- **Task statement**
Please reproduce the listing below word for word, with every line included.

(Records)
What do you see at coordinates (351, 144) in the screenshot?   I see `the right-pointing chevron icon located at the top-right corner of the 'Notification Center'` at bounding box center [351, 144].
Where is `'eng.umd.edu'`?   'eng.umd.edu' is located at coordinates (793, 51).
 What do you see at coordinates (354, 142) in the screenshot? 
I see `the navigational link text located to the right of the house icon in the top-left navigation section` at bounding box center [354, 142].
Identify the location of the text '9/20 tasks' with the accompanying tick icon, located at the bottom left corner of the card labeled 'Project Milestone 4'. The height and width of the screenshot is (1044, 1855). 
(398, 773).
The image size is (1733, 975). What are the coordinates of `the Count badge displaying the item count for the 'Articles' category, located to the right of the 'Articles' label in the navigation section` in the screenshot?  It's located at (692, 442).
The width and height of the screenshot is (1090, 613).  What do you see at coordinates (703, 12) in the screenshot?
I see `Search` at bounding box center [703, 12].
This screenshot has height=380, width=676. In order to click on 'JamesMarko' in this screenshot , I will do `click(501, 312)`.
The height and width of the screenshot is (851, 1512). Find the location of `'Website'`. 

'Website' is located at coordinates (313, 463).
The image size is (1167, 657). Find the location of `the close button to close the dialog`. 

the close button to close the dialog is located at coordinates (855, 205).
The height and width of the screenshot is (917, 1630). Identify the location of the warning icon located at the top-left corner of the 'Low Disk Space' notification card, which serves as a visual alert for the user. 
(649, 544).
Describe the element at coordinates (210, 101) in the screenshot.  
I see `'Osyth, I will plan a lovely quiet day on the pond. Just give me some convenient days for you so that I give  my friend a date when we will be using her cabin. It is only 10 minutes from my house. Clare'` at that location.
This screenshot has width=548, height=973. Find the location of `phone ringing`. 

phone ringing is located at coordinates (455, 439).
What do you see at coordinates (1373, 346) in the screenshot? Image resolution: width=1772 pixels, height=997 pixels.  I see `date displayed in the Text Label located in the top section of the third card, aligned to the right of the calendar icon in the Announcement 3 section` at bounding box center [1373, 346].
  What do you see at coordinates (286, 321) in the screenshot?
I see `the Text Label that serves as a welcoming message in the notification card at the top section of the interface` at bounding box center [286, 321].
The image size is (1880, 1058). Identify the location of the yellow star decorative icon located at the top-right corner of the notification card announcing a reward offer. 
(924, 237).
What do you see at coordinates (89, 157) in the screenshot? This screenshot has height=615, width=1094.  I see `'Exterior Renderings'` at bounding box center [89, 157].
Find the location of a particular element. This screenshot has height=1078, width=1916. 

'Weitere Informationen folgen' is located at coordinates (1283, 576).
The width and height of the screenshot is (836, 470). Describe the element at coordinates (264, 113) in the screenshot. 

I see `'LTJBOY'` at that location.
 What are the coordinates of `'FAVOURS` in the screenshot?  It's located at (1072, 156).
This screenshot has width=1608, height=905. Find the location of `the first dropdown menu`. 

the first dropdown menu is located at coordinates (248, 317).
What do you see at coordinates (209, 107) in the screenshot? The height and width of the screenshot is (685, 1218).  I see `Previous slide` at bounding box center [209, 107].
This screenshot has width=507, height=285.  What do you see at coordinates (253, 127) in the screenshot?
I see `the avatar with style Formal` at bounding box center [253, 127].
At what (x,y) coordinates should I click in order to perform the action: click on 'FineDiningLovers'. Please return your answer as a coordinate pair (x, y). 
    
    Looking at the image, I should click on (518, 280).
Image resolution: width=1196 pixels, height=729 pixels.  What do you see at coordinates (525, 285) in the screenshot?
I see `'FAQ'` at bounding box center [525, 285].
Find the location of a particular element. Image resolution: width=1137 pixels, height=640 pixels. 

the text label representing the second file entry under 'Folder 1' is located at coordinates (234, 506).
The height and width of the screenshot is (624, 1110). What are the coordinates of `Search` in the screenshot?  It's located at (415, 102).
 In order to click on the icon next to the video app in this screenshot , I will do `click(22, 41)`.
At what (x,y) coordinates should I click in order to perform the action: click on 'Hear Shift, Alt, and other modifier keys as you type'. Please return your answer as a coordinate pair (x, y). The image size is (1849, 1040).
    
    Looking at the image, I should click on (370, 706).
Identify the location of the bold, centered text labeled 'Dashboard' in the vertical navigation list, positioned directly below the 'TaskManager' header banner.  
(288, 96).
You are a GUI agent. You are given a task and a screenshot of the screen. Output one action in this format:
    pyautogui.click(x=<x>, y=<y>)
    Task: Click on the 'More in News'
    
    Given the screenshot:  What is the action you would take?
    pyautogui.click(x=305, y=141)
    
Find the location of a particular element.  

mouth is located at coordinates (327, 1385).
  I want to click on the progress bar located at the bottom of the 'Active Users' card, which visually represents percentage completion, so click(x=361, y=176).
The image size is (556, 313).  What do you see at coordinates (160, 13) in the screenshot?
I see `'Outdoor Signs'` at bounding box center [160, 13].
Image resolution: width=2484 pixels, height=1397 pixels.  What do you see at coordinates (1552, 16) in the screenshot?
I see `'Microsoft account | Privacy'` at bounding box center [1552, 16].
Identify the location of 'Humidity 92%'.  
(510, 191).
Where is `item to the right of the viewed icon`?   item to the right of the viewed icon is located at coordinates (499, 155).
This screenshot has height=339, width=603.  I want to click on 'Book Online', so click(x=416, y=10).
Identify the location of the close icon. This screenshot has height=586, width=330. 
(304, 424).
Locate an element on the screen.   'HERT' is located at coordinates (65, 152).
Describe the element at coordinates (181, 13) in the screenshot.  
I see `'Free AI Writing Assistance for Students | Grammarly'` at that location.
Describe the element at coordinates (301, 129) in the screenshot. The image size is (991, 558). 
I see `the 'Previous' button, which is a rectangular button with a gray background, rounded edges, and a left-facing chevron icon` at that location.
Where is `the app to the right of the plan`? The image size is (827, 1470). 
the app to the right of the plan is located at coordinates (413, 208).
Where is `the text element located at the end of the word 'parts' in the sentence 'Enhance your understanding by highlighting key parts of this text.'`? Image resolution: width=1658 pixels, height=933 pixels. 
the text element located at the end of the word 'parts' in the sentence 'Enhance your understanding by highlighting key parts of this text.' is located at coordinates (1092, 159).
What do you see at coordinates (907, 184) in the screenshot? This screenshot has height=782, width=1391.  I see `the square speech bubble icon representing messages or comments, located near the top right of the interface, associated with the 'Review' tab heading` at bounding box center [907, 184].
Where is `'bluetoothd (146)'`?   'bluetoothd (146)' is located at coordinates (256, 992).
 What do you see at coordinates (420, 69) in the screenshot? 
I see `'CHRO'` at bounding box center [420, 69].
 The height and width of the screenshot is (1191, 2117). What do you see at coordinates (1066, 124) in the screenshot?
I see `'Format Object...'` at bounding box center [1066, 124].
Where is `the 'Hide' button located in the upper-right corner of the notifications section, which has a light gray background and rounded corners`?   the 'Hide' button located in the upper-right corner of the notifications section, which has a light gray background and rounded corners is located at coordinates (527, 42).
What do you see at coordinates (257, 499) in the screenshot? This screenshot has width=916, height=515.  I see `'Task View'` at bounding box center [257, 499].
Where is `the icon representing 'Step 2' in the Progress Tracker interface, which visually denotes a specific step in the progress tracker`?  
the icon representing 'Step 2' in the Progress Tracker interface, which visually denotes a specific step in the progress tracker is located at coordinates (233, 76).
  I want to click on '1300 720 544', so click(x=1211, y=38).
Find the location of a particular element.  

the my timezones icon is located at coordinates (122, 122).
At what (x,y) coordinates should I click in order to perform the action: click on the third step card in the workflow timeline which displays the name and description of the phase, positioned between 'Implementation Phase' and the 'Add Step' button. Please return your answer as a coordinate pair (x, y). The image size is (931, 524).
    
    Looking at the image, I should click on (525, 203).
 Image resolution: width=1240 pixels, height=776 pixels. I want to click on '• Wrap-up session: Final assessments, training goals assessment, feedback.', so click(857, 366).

- **The solution**
What do you see at coordinates (351, 144) in the screenshot?   I see `the right-pointing chevron icon located at the top-right corner of the 'Notification Center'` at bounding box center [351, 144].
Where is `'eng.umd.edu'`?   'eng.umd.edu' is located at coordinates (793, 51).
 What do you see at coordinates (354, 142) in the screenshot? 
I see `the navigational link text located to the right of the house icon in the top-left navigation section` at bounding box center [354, 142].
Identify the location of the text '9/20 tasks' with the accompanying tick icon, located at the bottom left corner of the card labeled 'Project Milestone 4'. The height and width of the screenshot is (1044, 1855). 
(398, 773).
The image size is (1733, 975). What are the coordinates of `the Count badge displaying the item count for the 'Articles' category, located to the right of the 'Articles' label in the navigation section` in the screenshot?  It's located at (692, 442).
The width and height of the screenshot is (1090, 613).  What do you see at coordinates (703, 12) in the screenshot?
I see `Search` at bounding box center [703, 12].
This screenshot has height=380, width=676. In order to click on 'JamesMarko' in this screenshot , I will do `click(501, 312)`.
The height and width of the screenshot is (851, 1512). Find the location of `'Website'`. 

'Website' is located at coordinates (313, 463).
The image size is (1167, 657). Find the location of `the close button to close the dialog`. 

the close button to close the dialog is located at coordinates (855, 205).
The height and width of the screenshot is (917, 1630). Identify the location of the warning icon located at the top-left corner of the 'Low Disk Space' notification card, which serves as a visual alert for the user. 
(649, 544).
Describe the element at coordinates (210, 101) in the screenshot.  
I see `'Osyth, I will plan a lovely quiet day on the pond. Just give me some convenient days for you so that I give  my friend a date when we will be using her cabin. It is only 10 minutes from my house. Clare'` at that location.
This screenshot has width=548, height=973. Find the location of `phone ringing`. 

phone ringing is located at coordinates (455, 439).
What do you see at coordinates (1373, 346) in the screenshot? Image resolution: width=1772 pixels, height=997 pixels.  I see `date displayed in the Text Label located in the top section of the third card, aligned to the right of the calendar icon in the Announcement 3 section` at bounding box center [1373, 346].
  What do you see at coordinates (286, 321) in the screenshot?
I see `the Text Label that serves as a welcoming message in the notification card at the top section of the interface` at bounding box center [286, 321].
The image size is (1880, 1058). Identify the location of the yellow star decorative icon located at the top-right corner of the notification card announcing a reward offer. 
(924, 237).
What do you see at coordinates (89, 157) in the screenshot? This screenshot has height=615, width=1094.  I see `'Exterior Renderings'` at bounding box center [89, 157].
Find the location of a particular element. This screenshot has height=1078, width=1916. 

'Weitere Informationen folgen' is located at coordinates (1283, 576).
The width and height of the screenshot is (836, 470). Describe the element at coordinates (264, 113) in the screenshot. 

I see `'LTJBOY'` at that location.
 What are the coordinates of `'FAVOURS` in the screenshot?  It's located at (1072, 156).
This screenshot has width=1608, height=905. Find the location of `the first dropdown menu`. 

the first dropdown menu is located at coordinates (248, 317).
What do you see at coordinates (209, 107) in the screenshot? The height and width of the screenshot is (685, 1218).  I see `Previous slide` at bounding box center [209, 107].
This screenshot has width=507, height=285.  What do you see at coordinates (253, 127) in the screenshot?
I see `the avatar with style Formal` at bounding box center [253, 127].
At what (x,y) coordinates should I click in order to perform the action: click on 'FineDiningLovers'. Please return your answer as a coordinate pair (x, y). 
    
    Looking at the image, I should click on (518, 280).
Image resolution: width=1196 pixels, height=729 pixels.  What do you see at coordinates (525, 285) in the screenshot?
I see `'FAQ'` at bounding box center [525, 285].
Find the location of a particular element. Image resolution: width=1137 pixels, height=640 pixels. 

the text label representing the second file entry under 'Folder 1' is located at coordinates (234, 506).
The height and width of the screenshot is (624, 1110). What are the coordinates of `Search` in the screenshot?  It's located at (415, 102).
 In order to click on the icon next to the video app in this screenshot , I will do `click(22, 41)`.
At what (x,y) coordinates should I click in order to perform the action: click on 'Hear Shift, Alt, and other modifier keys as you type'. Please return your answer as a coordinate pair (x, y). The image size is (1849, 1040).
    
    Looking at the image, I should click on (370, 706).
Identify the location of the bold, centered text labeled 'Dashboard' in the vertical navigation list, positioned directly below the 'TaskManager' header banner.  
(288, 96).
You are a GUI agent. You are given a task and a screenshot of the screen. Output one action in this format:
    pyautogui.click(x=<x>, y=<y>)
    Task: Click on the 'More in News'
    
    Given the screenshot:  What is the action you would take?
    pyautogui.click(x=305, y=141)
    
Find the location of a particular element.  

mouth is located at coordinates (327, 1385).
  I want to click on the progress bar located at the bottom of the 'Active Users' card, which visually represents percentage completion, so click(x=361, y=176).
The image size is (556, 313).  What do you see at coordinates (160, 13) in the screenshot?
I see `'Outdoor Signs'` at bounding box center [160, 13].
Image resolution: width=2484 pixels, height=1397 pixels.  What do you see at coordinates (1552, 16) in the screenshot?
I see `'Microsoft account | Privacy'` at bounding box center [1552, 16].
Identify the location of 'Humidity 92%'.  
(510, 191).
Where is `item to the right of the viewed icon`?   item to the right of the viewed icon is located at coordinates (499, 155).
This screenshot has height=339, width=603.  I want to click on 'Book Online', so click(x=416, y=10).
Identify the location of the close icon. This screenshot has height=586, width=330. 
(304, 424).
Locate an element on the screen.   'HERT' is located at coordinates (65, 152).
Describe the element at coordinates (181, 13) in the screenshot.  
I see `'Free AI Writing Assistance for Students | Grammarly'` at that location.
Describe the element at coordinates (301, 129) in the screenshot. The image size is (991, 558). 
I see `the 'Previous' button, which is a rectangular button with a gray background, rounded edges, and a left-facing chevron icon` at that location.
Where is `the app to the right of the plan`? The image size is (827, 1470). 
the app to the right of the plan is located at coordinates (413, 208).
Where is `the text element located at the end of the word 'parts' in the sentence 'Enhance your understanding by highlighting key parts of this text.'`? Image resolution: width=1658 pixels, height=933 pixels. 
the text element located at the end of the word 'parts' in the sentence 'Enhance your understanding by highlighting key parts of this text.' is located at coordinates (1092, 159).
What do you see at coordinates (907, 184) in the screenshot? This screenshot has height=782, width=1391.  I see `the square speech bubble icon representing messages or comments, located near the top right of the interface, associated with the 'Review' tab heading` at bounding box center [907, 184].
Where is `'bluetoothd (146)'`?   'bluetoothd (146)' is located at coordinates (256, 992).
 What do you see at coordinates (420, 69) in the screenshot? 
I see `'CHRO'` at bounding box center [420, 69].
 The height and width of the screenshot is (1191, 2117). What do you see at coordinates (1066, 124) in the screenshot?
I see `'Format Object...'` at bounding box center [1066, 124].
Where is `the 'Hide' button located in the upper-right corner of the notifications section, which has a light gray background and rounded corners`?   the 'Hide' button located in the upper-right corner of the notifications section, which has a light gray background and rounded corners is located at coordinates (527, 42).
What do you see at coordinates (257, 499) in the screenshot? This screenshot has width=916, height=515.  I see `'Task View'` at bounding box center [257, 499].
Where is `the icon representing 'Step 2' in the Progress Tracker interface, which visually denotes a specific step in the progress tracker`?  
the icon representing 'Step 2' in the Progress Tracker interface, which visually denotes a specific step in the progress tracker is located at coordinates (233, 76).
  I want to click on '1300 720 544', so click(x=1211, y=38).
Find the location of a particular element.  

the my timezones icon is located at coordinates (122, 122).
At what (x,y) coordinates should I click in order to perform the action: click on the third step card in the workflow timeline which displays the name and description of the phase, positioned between 'Implementation Phase' and the 'Add Step' button. Please return your answer as a coordinate pair (x, y). The image size is (931, 524).
    
    Looking at the image, I should click on (525, 203).
 Image resolution: width=1240 pixels, height=776 pixels. I want to click on '• Wrap-up session: Final assessments, training goals assessment, feedback.', so click(857, 366).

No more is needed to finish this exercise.